**TRECHO PARA LEITURA**
A gente esquece de beber água - Rafael Vasconcellos




  

Por acaso você conhece alguém que possui algum app para lembrá-lo de beber água? Pois, caso não, saiba que são cada vez mais comuns. 

E de qualquer forma, quem nunca ao escovar os dentes de noite, encarando-se no espelho, pensando nos dias que passaram e nos que virão, percebeu que a água para escovar os dentes foram as primeiras gotas que tocaram a boca desde a última escovada, mais cedo? Aí vem as desculpas: "Pelo menos tomei um café mais cedo" ou "um suquinho". É, mas água que é bom mesmo, nadinha. A gente esquece de beber água. Já parou para pensar nisso?

Momento bad vibe do texto: no ano de 2020, ainda havia mais de 4 bilhões de pessoas com acesso limitado à água, segundo a ONU. Nada leva a crer que em 1 ano as coisas tenham melhorado, ainda mais em contexto de pandemia.

Se torna, então, ainda mais sintomático (no sentido de evidenciar) o fato de ser tão comum aqueles que têm acesso simplesmente passarem mais de um dia sem beber água simplesmente por terem se esquecido? Como é que se esquece de beber água!? 

E não estou nem entrando em delegação de culpa. Mesmo aqueles que dizem não gostar de beber água por ter “gosto de nada” – não é de se imaginar que estes se desidratariam deliberadamente. Não, isto, como dito, é “sintomático” – e com isso, quero dizer que nos faz voltar atenção a algo específico, mas que faz parte de algo bem maior.

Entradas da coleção
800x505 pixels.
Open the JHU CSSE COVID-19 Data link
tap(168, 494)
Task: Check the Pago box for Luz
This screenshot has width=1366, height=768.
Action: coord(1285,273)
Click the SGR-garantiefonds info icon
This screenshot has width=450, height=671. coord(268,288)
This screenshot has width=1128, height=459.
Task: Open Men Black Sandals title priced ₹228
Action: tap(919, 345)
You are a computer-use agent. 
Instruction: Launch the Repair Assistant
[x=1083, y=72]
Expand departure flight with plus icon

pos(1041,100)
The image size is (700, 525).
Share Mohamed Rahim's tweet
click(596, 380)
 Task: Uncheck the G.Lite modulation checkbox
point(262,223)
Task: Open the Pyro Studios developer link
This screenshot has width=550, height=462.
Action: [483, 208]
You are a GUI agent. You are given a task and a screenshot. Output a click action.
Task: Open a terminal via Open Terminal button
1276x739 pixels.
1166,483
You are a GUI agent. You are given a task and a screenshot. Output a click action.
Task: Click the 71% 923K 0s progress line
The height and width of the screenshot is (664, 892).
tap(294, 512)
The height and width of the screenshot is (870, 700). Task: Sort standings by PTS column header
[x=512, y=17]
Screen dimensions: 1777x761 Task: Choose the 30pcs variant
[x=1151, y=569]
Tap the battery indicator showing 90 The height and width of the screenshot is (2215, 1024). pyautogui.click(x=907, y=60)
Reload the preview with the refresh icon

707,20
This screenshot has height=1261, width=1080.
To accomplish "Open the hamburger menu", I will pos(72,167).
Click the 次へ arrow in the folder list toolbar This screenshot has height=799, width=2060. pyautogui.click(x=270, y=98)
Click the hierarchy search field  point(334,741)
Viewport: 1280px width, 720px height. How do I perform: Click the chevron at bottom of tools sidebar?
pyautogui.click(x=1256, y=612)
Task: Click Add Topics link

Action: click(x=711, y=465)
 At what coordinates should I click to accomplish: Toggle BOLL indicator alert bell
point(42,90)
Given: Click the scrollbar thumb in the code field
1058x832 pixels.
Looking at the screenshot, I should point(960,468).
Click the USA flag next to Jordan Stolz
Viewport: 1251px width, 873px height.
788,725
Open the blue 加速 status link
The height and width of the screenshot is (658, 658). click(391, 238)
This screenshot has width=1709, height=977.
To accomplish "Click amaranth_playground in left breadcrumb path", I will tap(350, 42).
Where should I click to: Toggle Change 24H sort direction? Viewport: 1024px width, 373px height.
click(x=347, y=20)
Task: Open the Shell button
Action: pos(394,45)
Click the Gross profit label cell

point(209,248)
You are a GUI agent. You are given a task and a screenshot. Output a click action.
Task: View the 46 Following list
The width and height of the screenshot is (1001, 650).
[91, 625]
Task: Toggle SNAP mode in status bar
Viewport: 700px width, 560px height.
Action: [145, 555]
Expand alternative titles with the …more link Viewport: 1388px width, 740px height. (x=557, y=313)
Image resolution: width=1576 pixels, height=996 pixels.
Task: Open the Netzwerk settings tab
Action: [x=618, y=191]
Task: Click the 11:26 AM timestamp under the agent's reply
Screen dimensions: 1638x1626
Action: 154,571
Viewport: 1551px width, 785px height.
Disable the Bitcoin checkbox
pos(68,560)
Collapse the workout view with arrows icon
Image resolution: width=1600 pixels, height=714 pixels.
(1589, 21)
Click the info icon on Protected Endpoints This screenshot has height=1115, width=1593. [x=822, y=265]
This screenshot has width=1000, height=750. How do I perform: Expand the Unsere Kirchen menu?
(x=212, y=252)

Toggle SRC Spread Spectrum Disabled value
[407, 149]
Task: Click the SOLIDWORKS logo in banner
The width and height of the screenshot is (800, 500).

**INSTRUÇÕES DAS TAREFAS**
(1) Diga se cada afirmação abaixo concorda com o texto sobre esquecer de beber água. Responda sim ou não e cite entre aspas as palavras do texto que decidem a resposta.
(a) Segundo a ONU, em 2020 mais de 4 bilhões de pessoas tinham acesso limitado à água.
(b) O texto afirma que, em um ano, a situação do acesso à água melhorou.
(c) Segundo o texto, quem diz não gostar de água por ter "gosto de nada" se desidrata de propósito.
(2) Prossiga com o texto sobre esquecer de beber água, começando logo após a última frase apresentada.

**RESULTADOS**
(1)
(a) Sim: "no ano de 2020, ainda havia mais de 4 bilhões de pessoas com acesso limitado à água, segundo a ONU".
(b) Não: "Nada leva a crer que em 1 ano as coisas tenham melhorado".
(c) Não: "não é de se imaginar que estes se desidratariam deliberadamente".

(2)
Sim, mais uma vez falando da nossa rotina maluca com mil coisas para fazer, mil coisas para lembrar. "Como se vai ter tempo de fazer algo tão trivial como beber água, se tem que terminar aquela planilha?" É sintomático.

Como me disse o meu namorado, enquanto falava aleatoriamente sobre este tema: "o ser humano inventou tanta coisa que não temos mais interesse em água". Pois é, se "água é vida", como dizem, aparentemente não nos lembramos mais de nos saciar com o vital. Nosso dia-a-dia é muito ocupado. A gente não tem mais tempo para esse tipo de coisa.



01 de setembro de 2021

Rafael Vasconcellos 

Rafael é carioca, clínico em eterna formação, ex-tenor no “SVAC” e mestrando em psicologia pela UFRJ. Filósofo de botequim e sofredor pelo Botafogo, escreve como hobby para ajudar a respirar. Acredita que na escrita de ficção como uma arma poderosíssima de comunicação que deveria ter mais espaço nos ambientes acadêmicos.